Como supongo saben todos ustedes, se trata del proceso a la infanta Cristina y su marido Urdangarín, iniciado allá por 2012 y bajo las acusaciones de prevaricación, malversación de fondos públicos y tráfico de influencias. En el ínterin y a la espera de una sentencia que hemos conocido hace pocos días, ambos han seguido en Suiza, obligado él a comunicar cualquier desplazamiento fuera de la Unión Europea (aunque Suiza no pertenezca a la misma) y conservando el pasaporte. Una tolerancia sin nada que ver con la aplicada a otros, en prisión cautelar desde hace meses y, a diferencia del cuñado del Rey, con juicio aún pendiente. Finalmente, 5 años y 10 meses de cárcel, que no llegan al doble de los que cayeron por la misma época al ladrón —plebeyo— de una bicicleta.
Por lo que hace a ella, y como responsable civil a título lucrativo, 137.000 euritos de multa y a otra cosa. Era titular de la mitad de Aizoon, una sociedad creada por el matrimonio para ingresar los dineros de sucesivos fraudes —sobre los 6 millones entre 2004 y 2007— y que Cristina manejaba a su antojo, aunque ignorase la ilícita procedencia, porque era todo amor, ciega confianza y ejemplo de ignorante candidez.

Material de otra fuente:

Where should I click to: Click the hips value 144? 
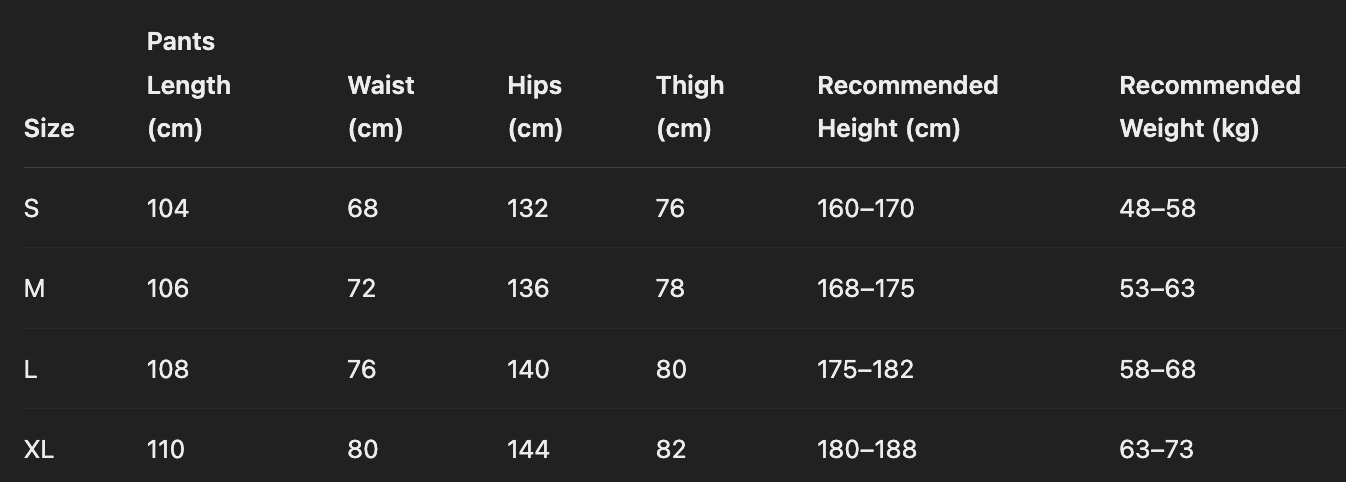[528, 450]
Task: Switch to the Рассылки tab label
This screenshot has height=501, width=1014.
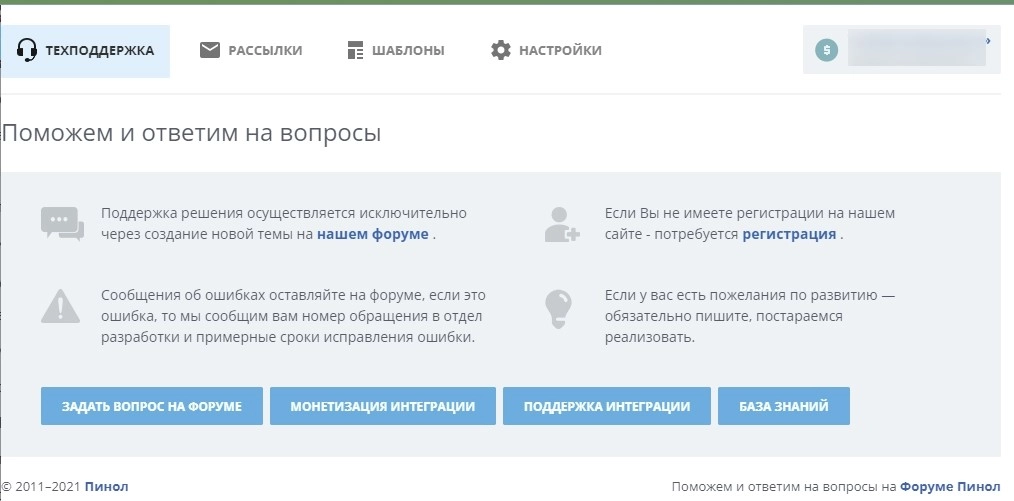Action: tap(265, 50)
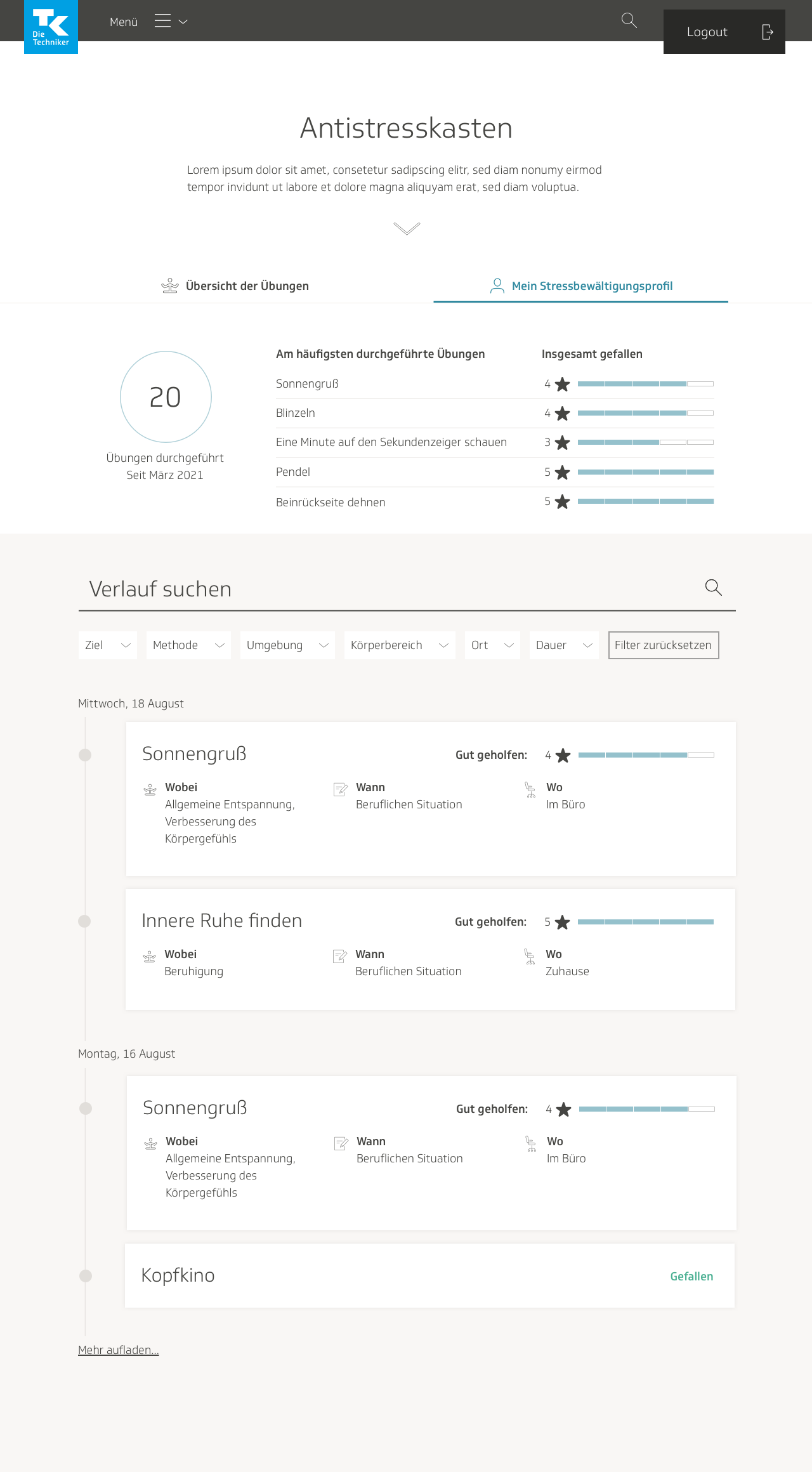Expand the Ziel filter dropdown
The height and width of the screenshot is (1472, 812).
[x=107, y=645]
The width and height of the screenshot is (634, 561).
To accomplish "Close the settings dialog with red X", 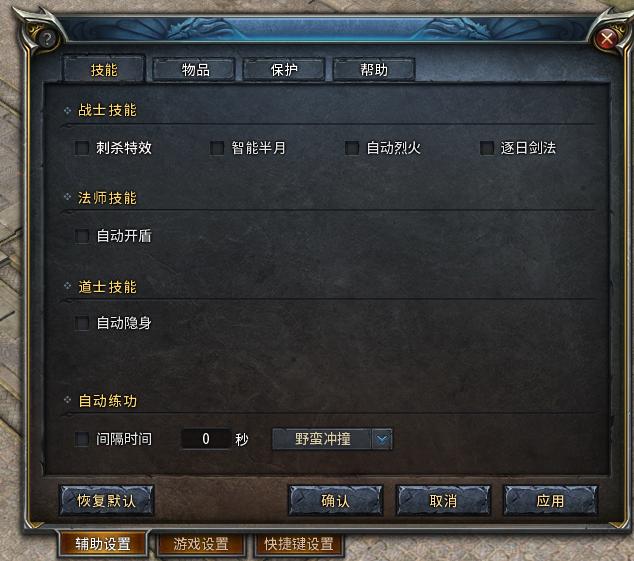I will (607, 39).
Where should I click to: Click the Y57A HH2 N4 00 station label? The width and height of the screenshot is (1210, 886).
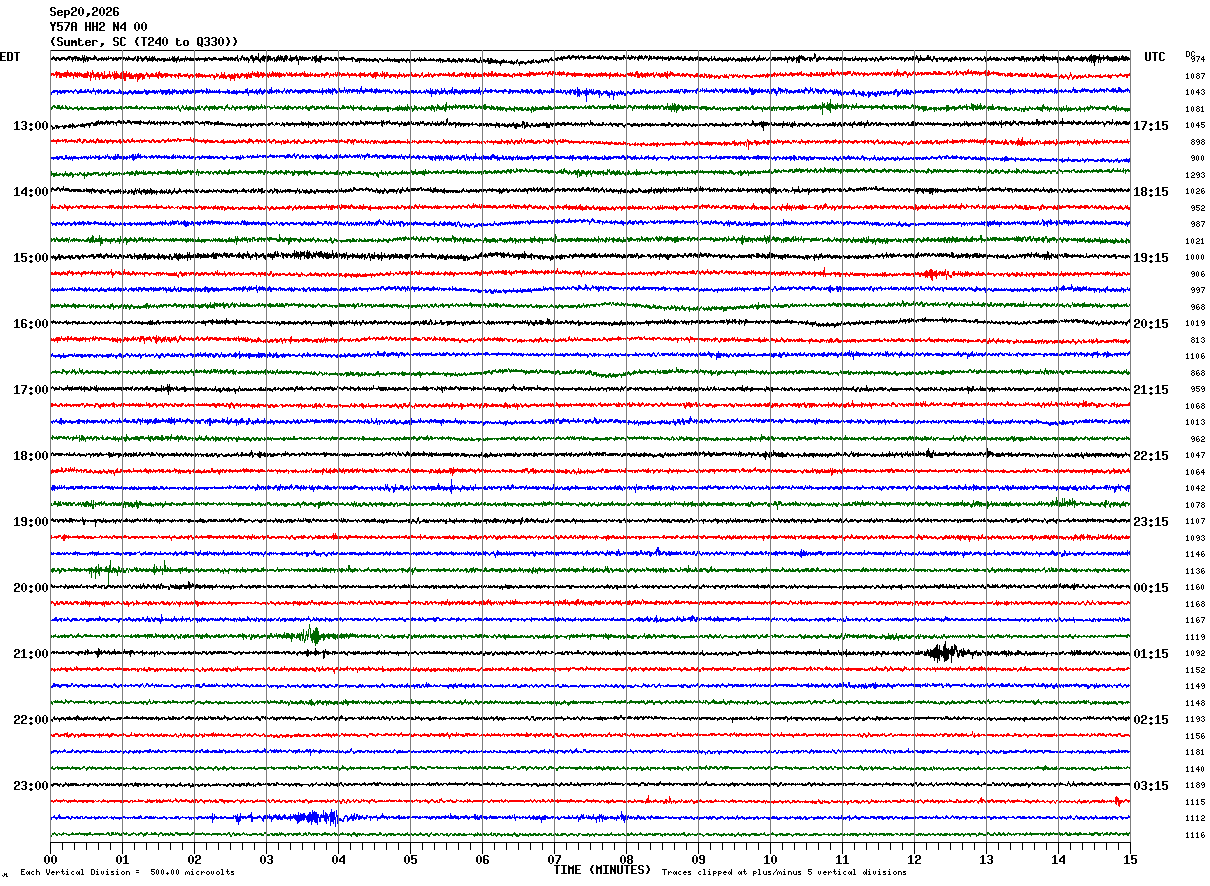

Iñaki Urdangarín se aprovechó del parentesco pero, ¡quién lo iba a sospechar, con esa pátina de transparencia que distingue a la familia real! En consecuencia, el exrey y su hija como quien dice de rositas y, al sobrevenido, unos añitos de nada para hacer creíble que la justicia es igual para todos. Quizá sí, hasta llegar a las sentencias: para el juez Castro, “Un saldo”. Las de ambos. Y diría que se ha quedado corto.